Medical and Health Translation

mbChinese | Chinese English Translation | Chinese Medical Translation

Translate your medical documents

In an industry where a mistranslation can have mortal consequences, it is vital that medical translation is done right.

Here at mbChinese, we go to great lengths to ensure that our medical translations are right. 

This includes a rigorous research process in which we utilise our access to JSTOR and CAJ (China Academic Journals) to obtain scientific journals on the topic to be translated. It also includes using only the most authoritative language resources available.

We are also mindful of your translations audience. 

We understand that while terms like ‘hepatocellular carcinoma’ will work in a academic context, simplifying the medical jargon to terms like ‘liver cancer’ which an average person can understand is very important in certain circumstances. 

So, regardless of whether you are looking to translate a medical journal article,  pharmaceutical research, insurance policies or medical brochures, rest assured that we will approach your translation with the care and attention that it deserves.

Getting medicine names right

When it comes to translating medicines, we often find that while medicine brand names such as ‘Nurofen’ commonly do not have official Chinese translations, there primary active ingredient, e.g. Ibuprofen, will always have an official translation. 

This means that when translating medicines, attention needs to be placed on the ingredients, not brand names. 

Here at mbChinese we want to make sure we get medicine ingredients 100% correct. 

Unfortunately, it is not always easy to get access to authoritative translations that can be trusted, especially on the internet. Medical reference books are good start points, however, they go out of date quickly and do not always contain the most up to date information. 

To ensure that we get our medicine names right, we have become a member of the World Health Organisation’s MedNet community. This provides us with access to the WHO’s International Nonproprietary Name programme.

International Nonproprierty Names (otherwise known as INNs) are the generic standard names of a drug or active ingredient and are used in the health sector as unique identifiers that help to avoid prescription errors.  

INNs are translated by WHO into English, Chinese, French, Russian, Spanish, Arabic and Latin, and both the registration and the translation process is ongoing as pharmaceutical companies develop new drugs which then need to be translated. 

By using this database we are able to ensure that we use the correct translated name for all medicines registered with WHO. 

As this list is constantly being updated, we have access to translations of some of the newest medicines on the market. 

Chinese medicine in translation

It is very common to find Traditional Chinese Medicine (TCM) terminology in Chinese medical texts that need to be translated into English. 

This can be as simple as mentions of qi to more complex descriptions of the medical effects of TCM herbs. 

Imbued with a love for Chinese culture, we take our translations of anything that is related to TCM very seriously. 

Where references are made to important foundational texts such as the Huangdi Neijing or Compendium of Materia Medica, we will make sure that we read the text in its original context to better understand the meaning. 

When it comes to the translation of such terms, we prefer to ‘stand on the shoulders of giants’ and make use of terminology and translations that other professionals have developed. 

In particular, we make use of the work of Paul Unschuld and Nigel Wiseman.
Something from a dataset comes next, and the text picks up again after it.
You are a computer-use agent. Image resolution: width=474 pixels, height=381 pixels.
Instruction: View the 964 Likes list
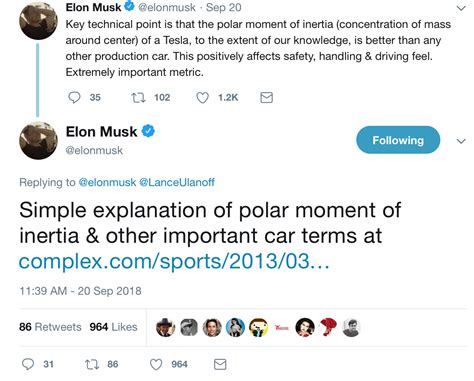point(113,327)
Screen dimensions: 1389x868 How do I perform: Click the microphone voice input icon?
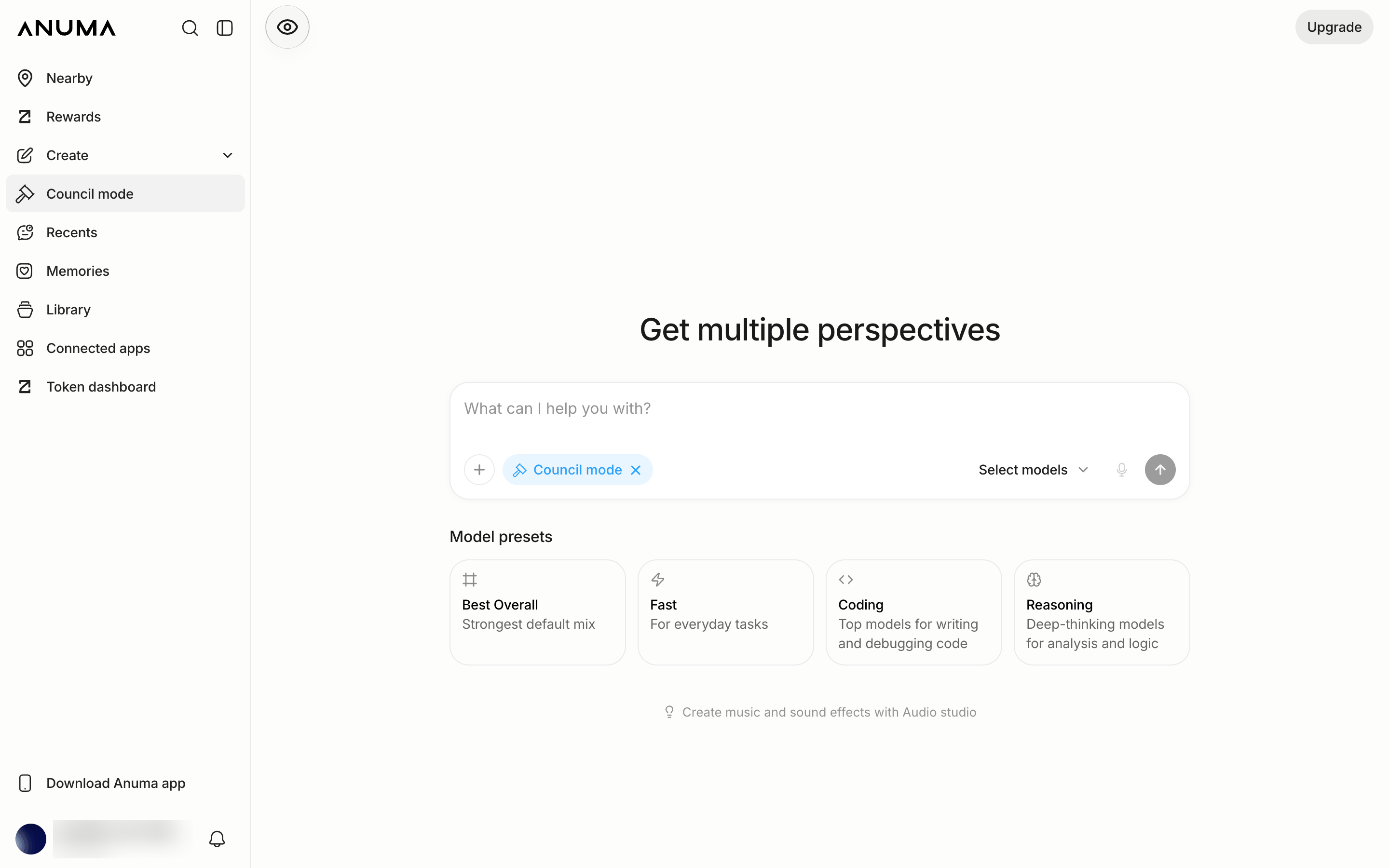click(1121, 470)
Wiseman’s PhD on the translation of Chinese medical terms is particularly helpful. 

Chinese 'medicine' - Did you know?

  • Arrows
  • Wine
  • Magic

Today’s Chinese character for medicine is a simplification of the traditional character (醫), being just the top right corner. It is made up a container (匚) and arrows (矢) and had the original meaning of quiver. Perhaps the arrows are a symbol of the needles used in acupuncture. Legend has it that acupuncture was discovered after people who were shot with arrows reported strange health benefits. 

The traditional character for medicine is made up of the phonetic component (殹) which was apparently the sound that you made when you were sick, and the character for ‘wine’ (酉). Alcohol was commonly used by ancient Chinese doctors and formed the base of the first anaesthetics created by the famous physician Hua Tuo. 

Some of the most ancient forms of the Chinese character for medicine are made up of the phonetic component (殹) and the character for ‘shaman’ (巫).  Illnesses in ancient China were thought to be curses from the ancestral spirits that required shamans to drive them out. This association between medicine and magic has never really left China. Read Lu Xun’s Medicine to see some of the darker elements that this could entail.